Exploring the Origins of the Bible
The title of this post comes from the title of the book edited by Craig A. Evans and Emanuel Tov, published by Baker Academic in 2008. Craig A. Evans is Payzant Distinguished Professor of New Testament at Acadia Divinity College in Wolfville, Nova Scotia, Canada and Emanuel Tov is J.L. Magnes Professor of Bible at Hebrew University in Jerusalem, Israel and editor-in-chief of the Dead Sea Scrolls Publication Project. The book comprises eight papers written by a number of scholars on biblical studies. Below is extract from one of the papers: Writings Ostensibly outside the Canon, written by J.H. Charlesworth (George L. Collord Prifessor of New Testament Language and Literature at Princeton Theological Seminary and the director and editor of the Princeton Dead Sea Scrolls Project):
The canon of books in the Hebrew Bible, or Old Testament, was not decided in the first century CE [Common Era = AD] or at Yavneh (Jamnia), as many experts assumed for centuries. The Hebrew and Aramaic scrolls of Scripture found in caves west of the Dead Sea prove that the canonical process moved along diverse and obscure tracts. The canon was not closed even, as some scholars claim, in the second century CE at Yavneh. Debates over some books continued in Judaism until the sixth century CE. Eventually Sirach [Ecclesiasticus], which had been regarded as a canonical book by some Jews, was considered “noncanonical”, and Esther was added to the canon.
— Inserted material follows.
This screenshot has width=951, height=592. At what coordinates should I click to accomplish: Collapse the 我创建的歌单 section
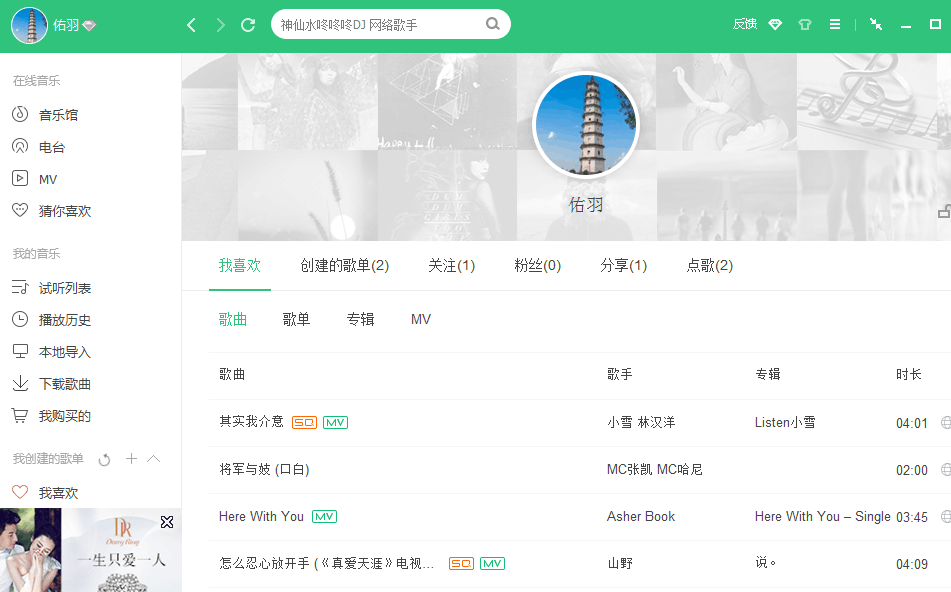154,459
The Hebrew Bible is trifurcated into Torah, Prophets, and Writings (Tanak). The Torah was closed first, most likely before the third century BCE [Before Common Era = BC] The books in the Prophets were defined sometime later, most likely before the defeat of Bar Kokhba (135/6 CE). The contents of the books of Samuel and Jeremiah remained unclear until at least 70 CE. Some books in the Writings were debated until the sixth century CE.